Records from a collection:
- Opening Delimiter -

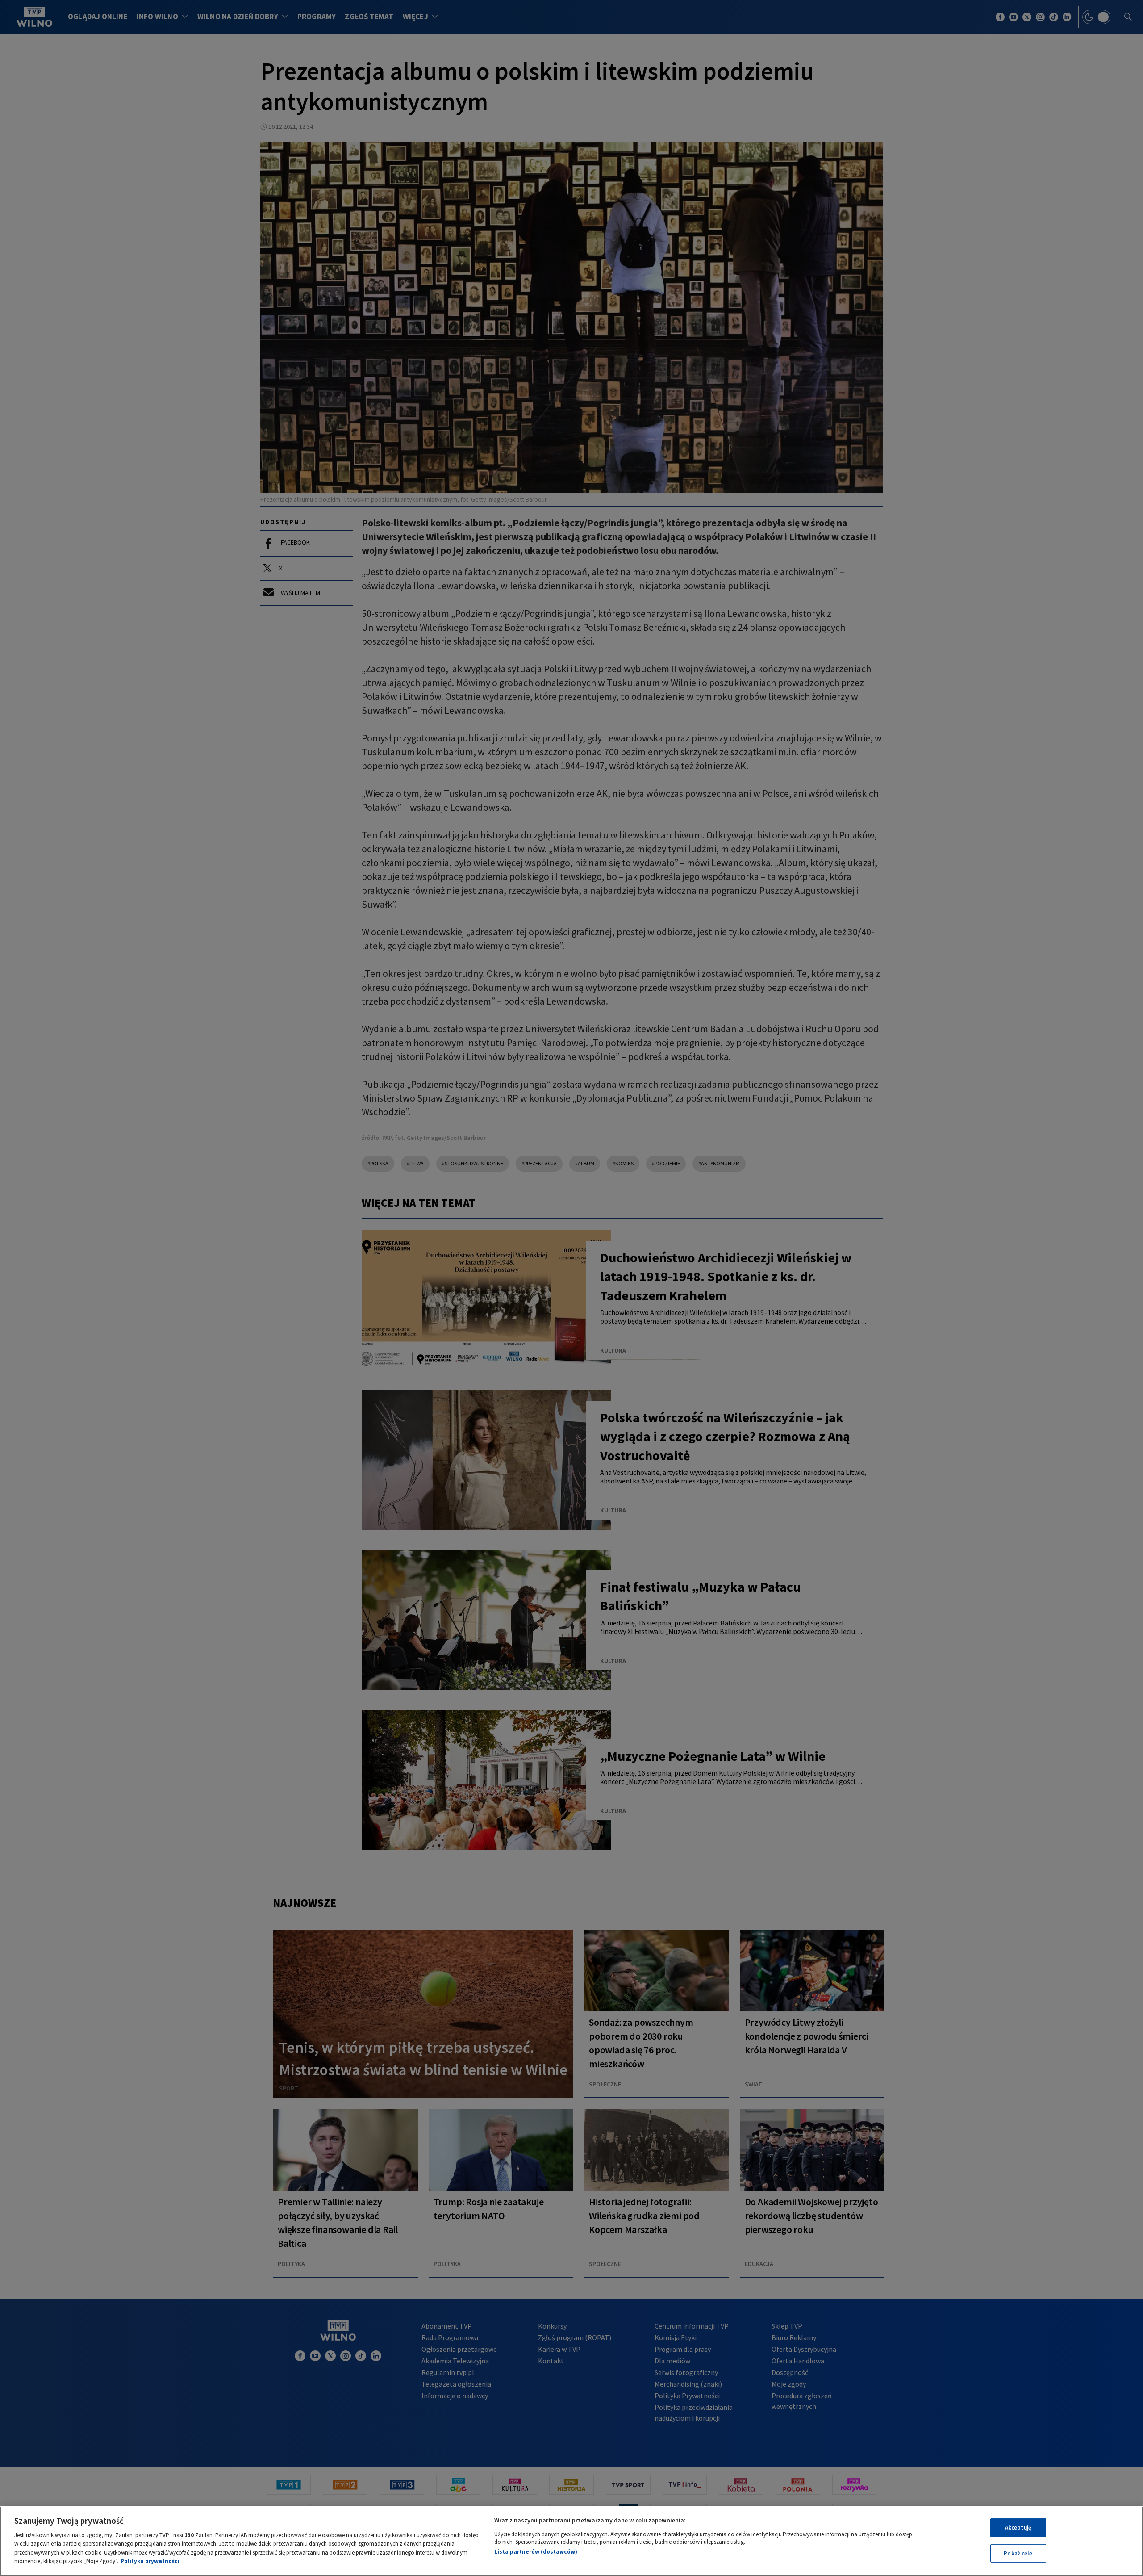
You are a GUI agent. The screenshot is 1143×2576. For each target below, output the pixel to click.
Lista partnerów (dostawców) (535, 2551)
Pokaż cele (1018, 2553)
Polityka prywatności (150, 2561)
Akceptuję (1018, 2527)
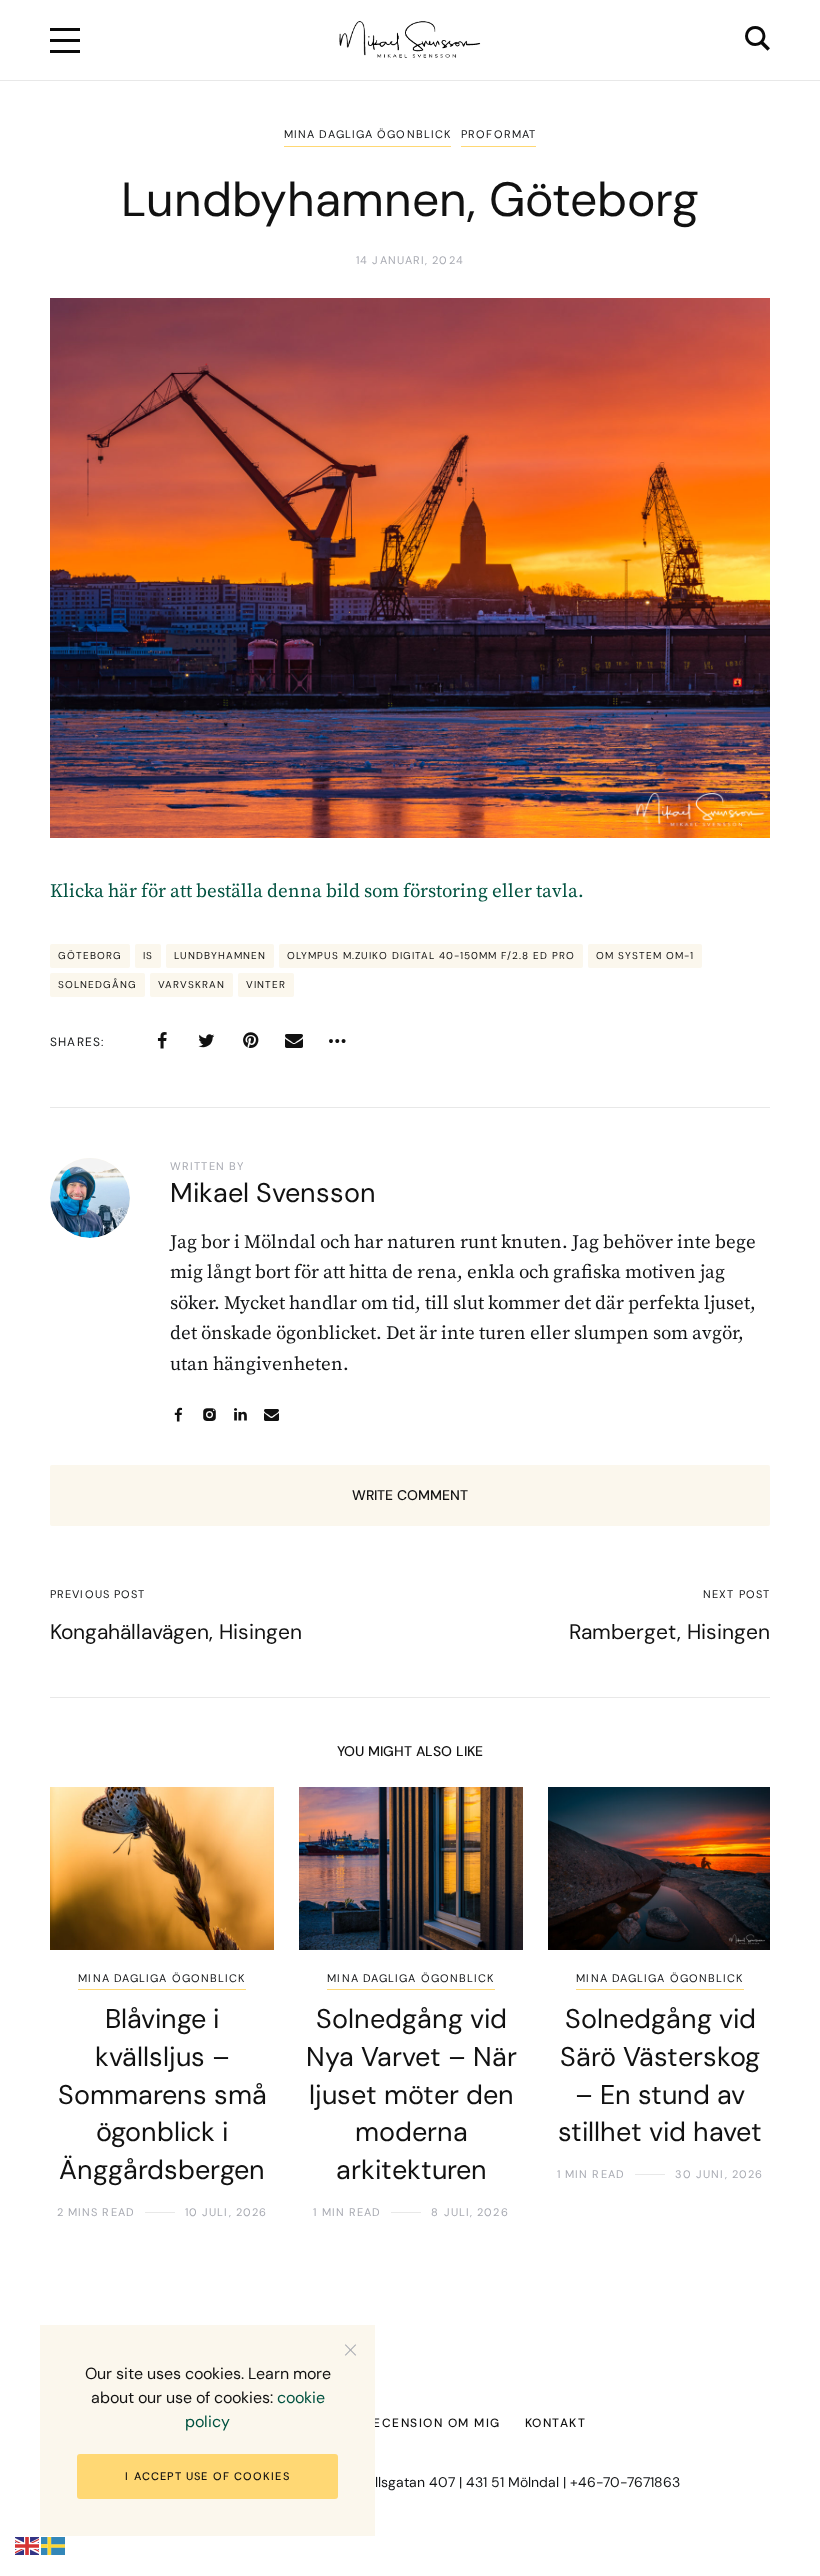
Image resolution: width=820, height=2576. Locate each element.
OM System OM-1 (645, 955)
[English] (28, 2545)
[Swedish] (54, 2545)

- Closing Delimiter -

Locate the lines above that hold the word "each". Show every one of them.

# Written answer
You are a GUI agent. The screenshot is 1143×2576. For each target below, output the pixel to click.
Image resolution: width=820, height=2576. Locate each element.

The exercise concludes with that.